Additionally to the "vivo" online discussion, a post-discussion is opened here:

 

@ Anton BABAEV

The formula for luminosity in slide 22 is exact for Gaussian beams only. So, it is interesting what beams are used in a practice (the remark is more relevant for laser beam than for electron one, I guess).

This formula can be used for estimation of the order of the effect, but it should be modified taking into account real beam profiles for more or less precise calculations.

 
@ Giuseppe DATTOLI:
 

The formula in slide 22 is valid, but it is just the result of a wise collection og physical quantities. 

In slide (35) I have reported what that formula misses.

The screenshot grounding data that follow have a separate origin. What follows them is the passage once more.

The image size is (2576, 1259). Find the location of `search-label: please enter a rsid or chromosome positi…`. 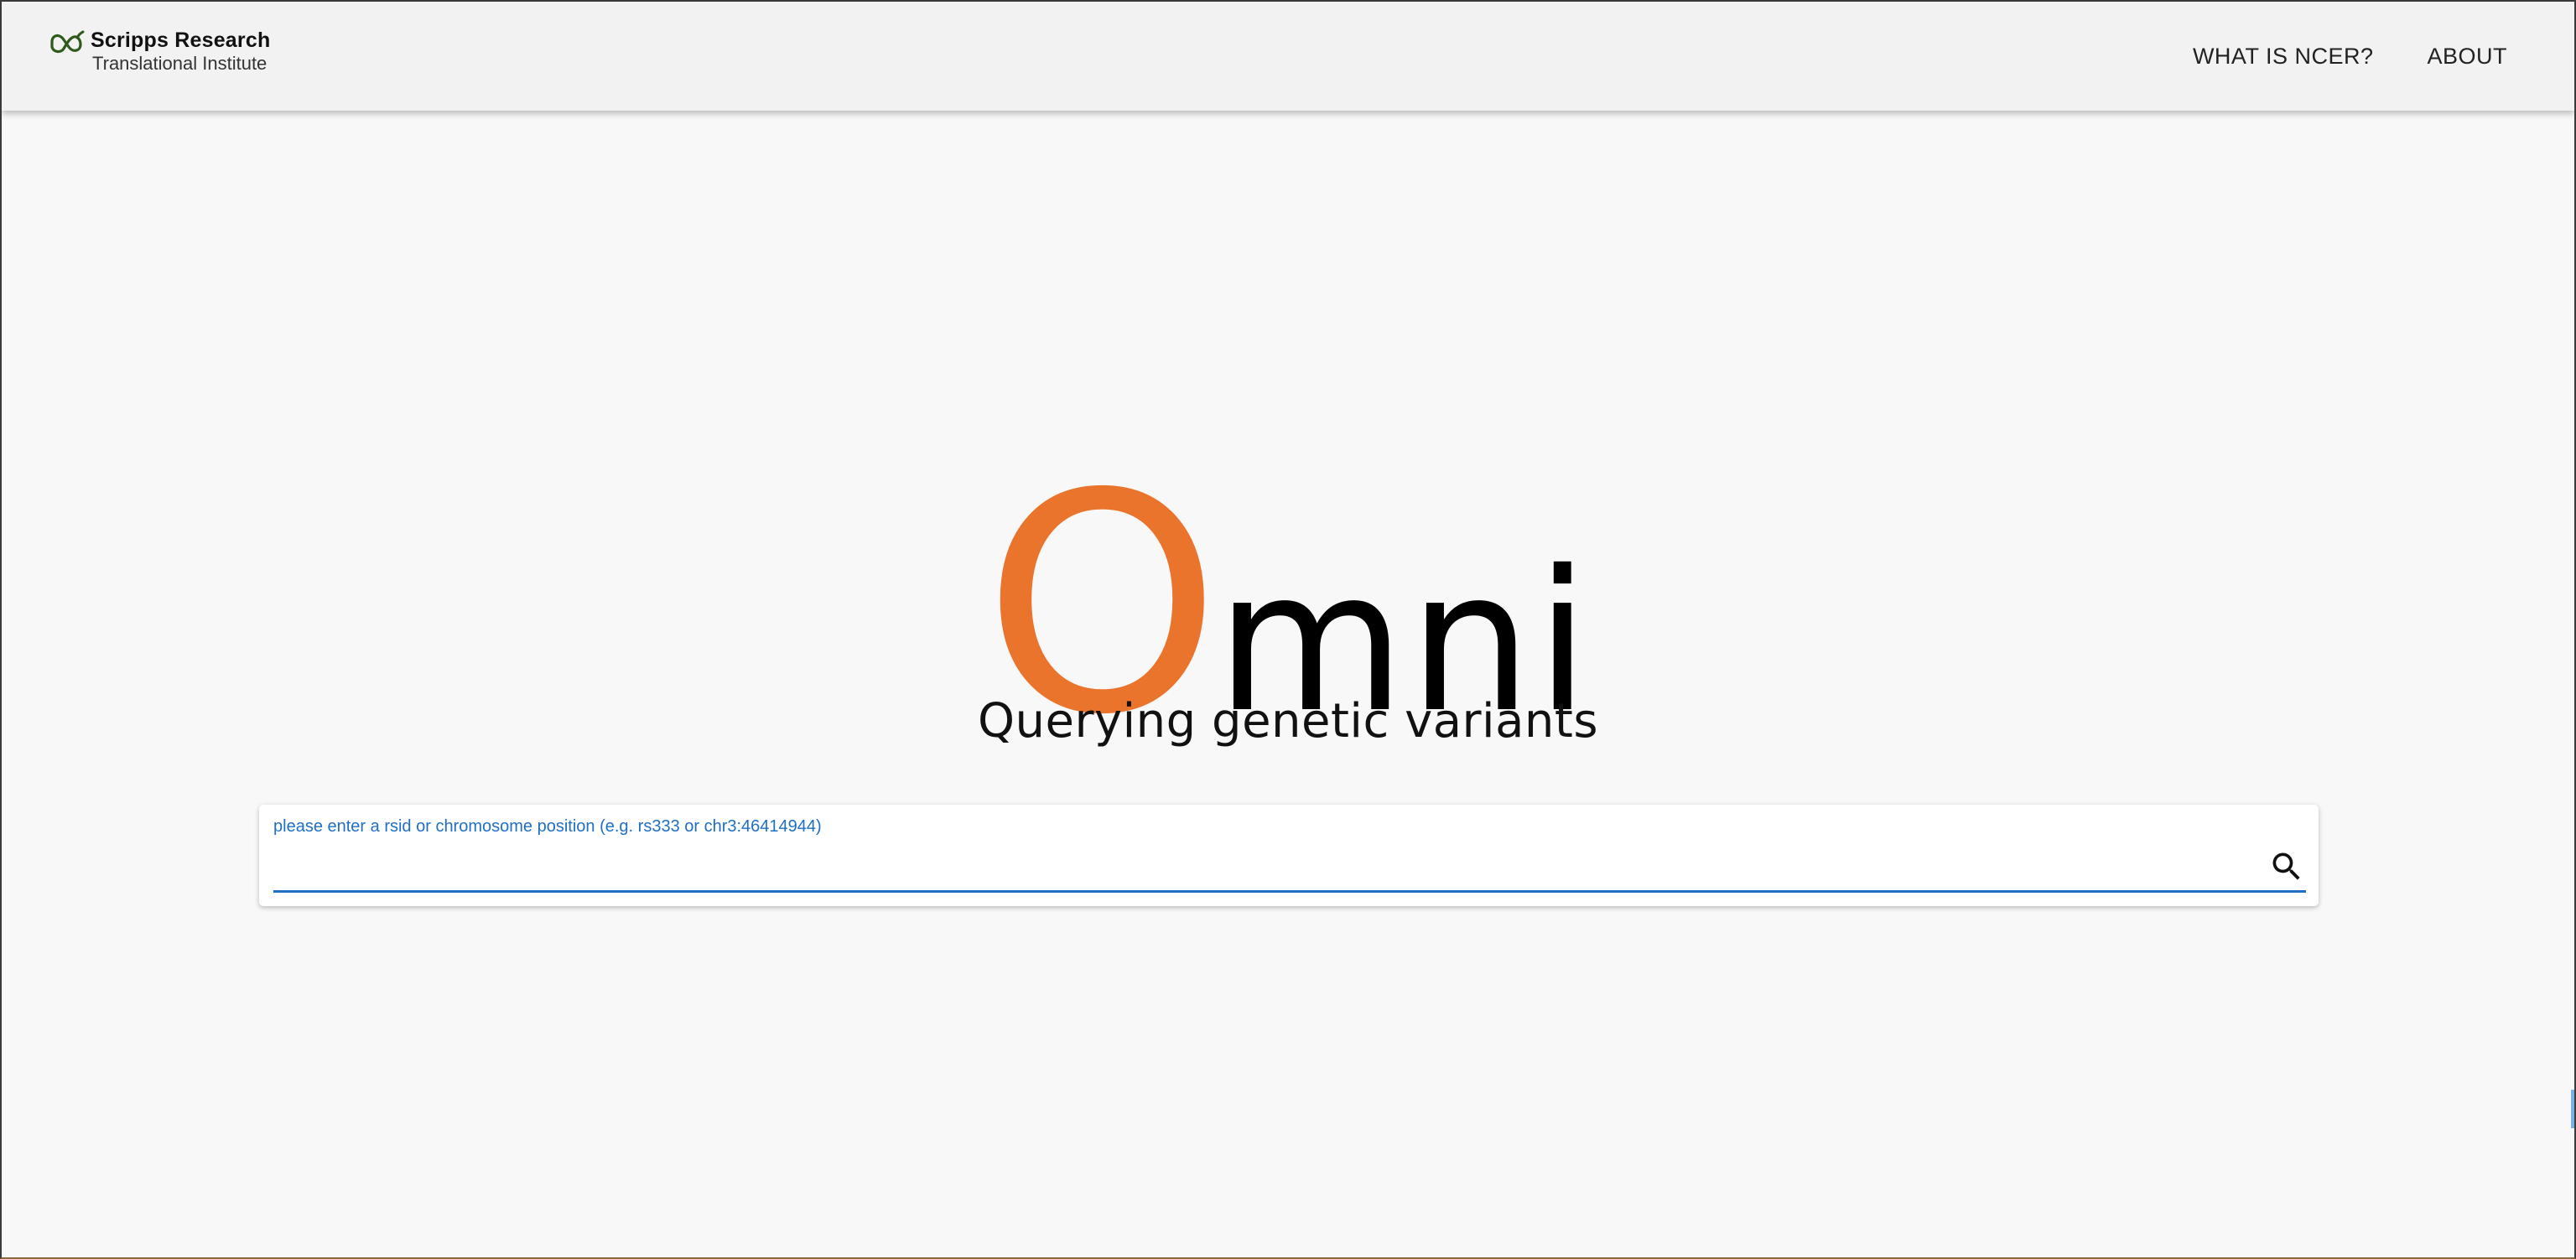

search-label: please enter a rsid or chromosome positi… is located at coordinates (548, 826). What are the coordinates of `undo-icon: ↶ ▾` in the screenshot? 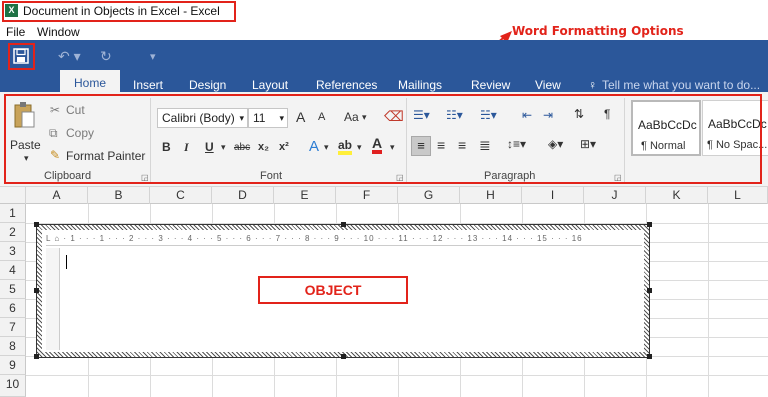 It's located at (70, 56).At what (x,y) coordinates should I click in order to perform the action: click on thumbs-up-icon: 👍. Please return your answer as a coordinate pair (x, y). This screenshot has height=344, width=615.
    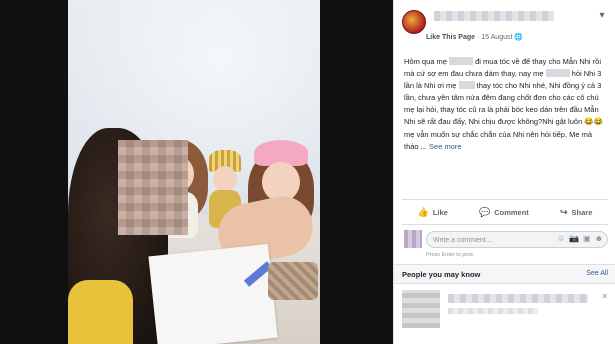
    Looking at the image, I should click on (423, 212).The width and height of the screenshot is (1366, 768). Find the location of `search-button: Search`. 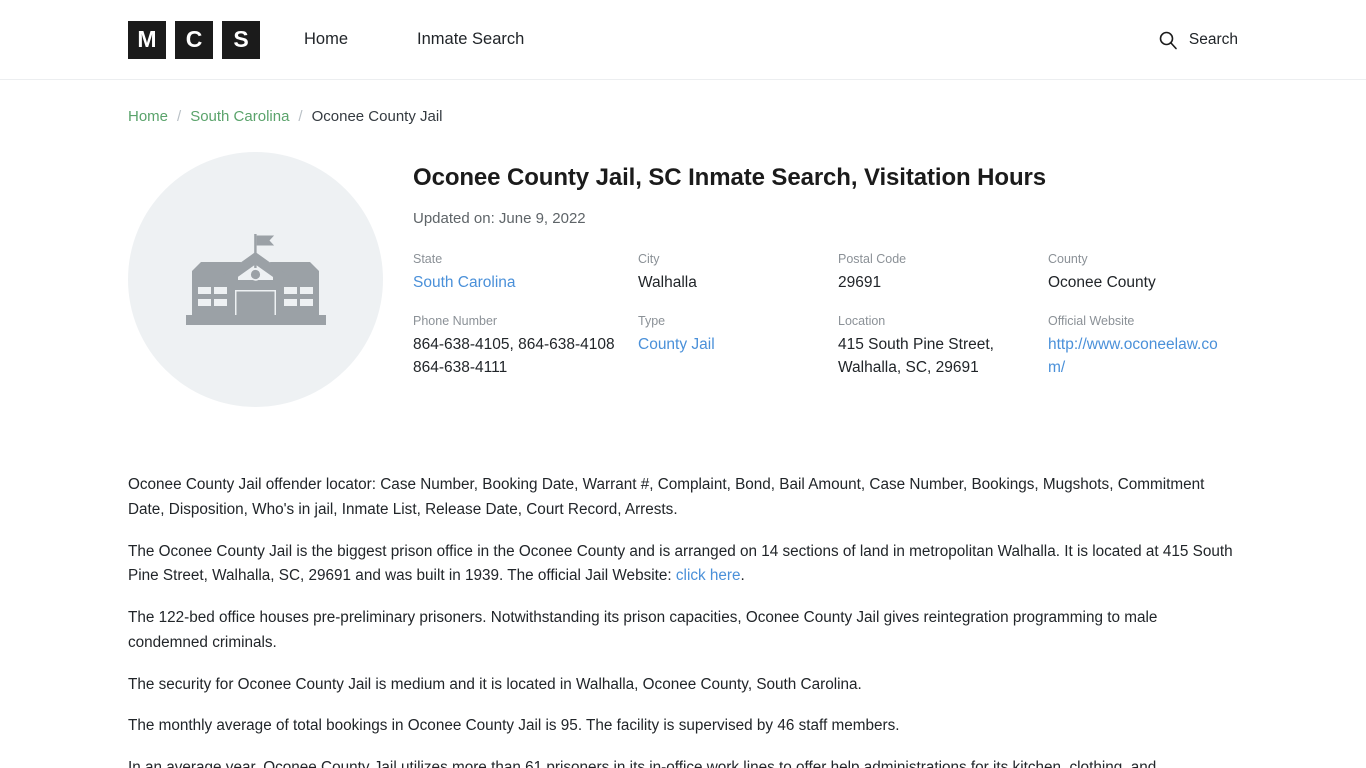

search-button: Search is located at coordinates (1198, 40). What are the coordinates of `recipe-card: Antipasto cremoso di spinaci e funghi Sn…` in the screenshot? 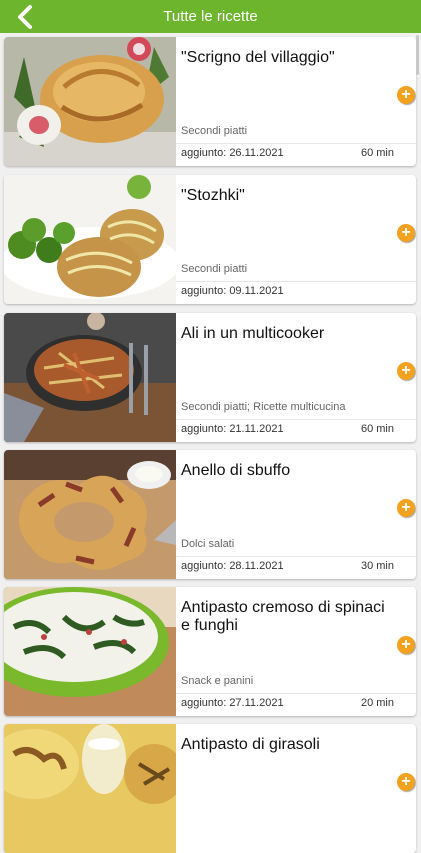 It's located at (210, 652).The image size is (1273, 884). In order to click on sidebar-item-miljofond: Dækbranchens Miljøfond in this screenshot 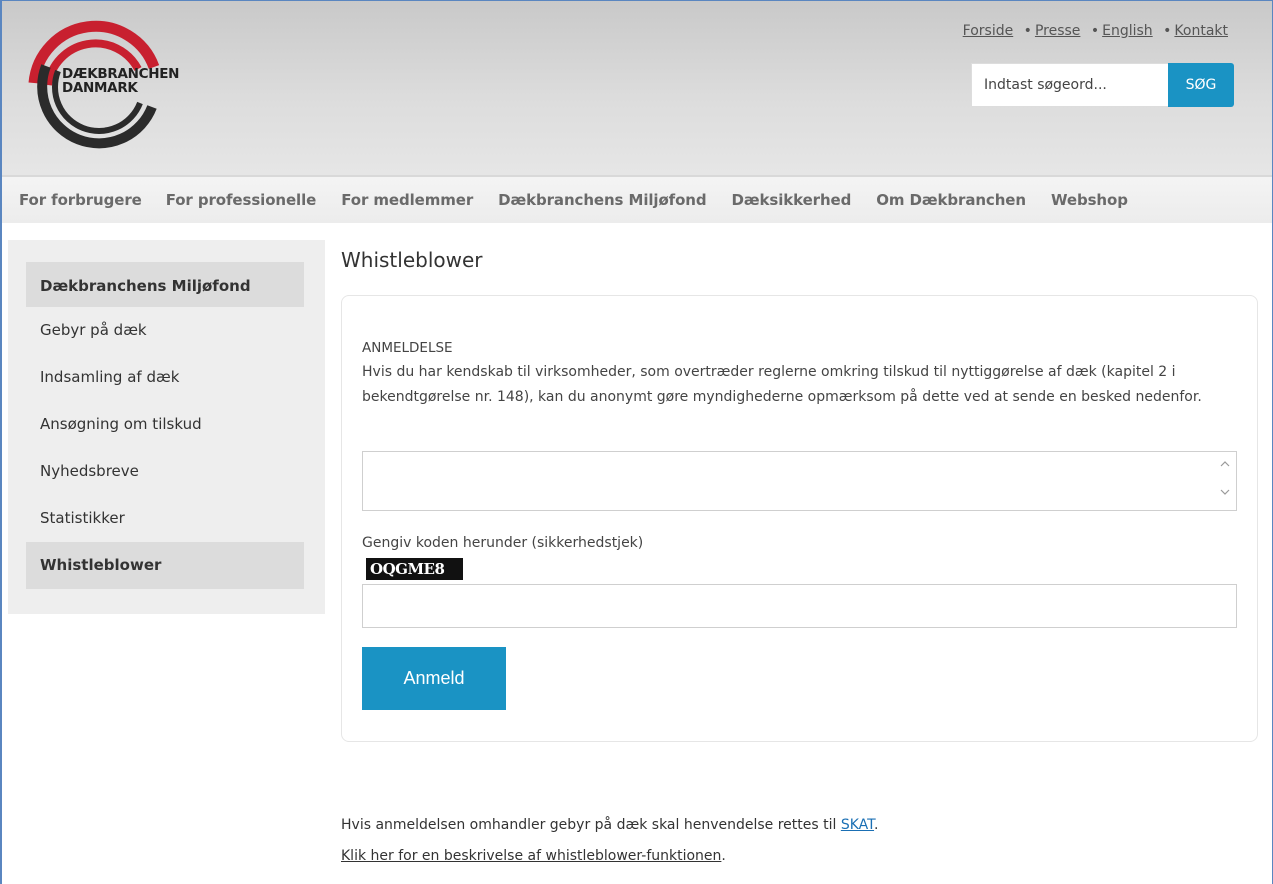, I will do `click(165, 284)`.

A very accurate and thoghtful calculation is reported in the article Hartemann, F. V. ; Brown, W. J.; Gibson, D. J.; Anderson, S. G. ; Tremaine, A. M. ; Springer, P. T.; Wootton, A. J. ; Hartouni, E.P. and Barty, C. P. J., High-energy scaling of Compton scattering light sources., Phys. Rev. Accel. Beams,vol. 21(8), pp. 100702 (2005) - https://doi.org/10.1103/PhysRevSTAB.8.100702, In which the various steps for a complete account of the electron and laser beam profiles is included. 

 

The calculations are however limited to the spatial parts, including the 4-D phase space, in terms of Gaussian distributions.

 

A more general calculation should however be based on the use of the Wigner transform with the inclusion of the whole 6-D phase space structure. 

The analysis with non-gaussian profiles has not yet been done (as far I know), I have the impression that long tail electron beams as those from plasma acceleration, could provide significant differences. However if distortion are not significant an expansion in terms of Gauss Hermite beams, could, in principle be used, to infer possible deviations.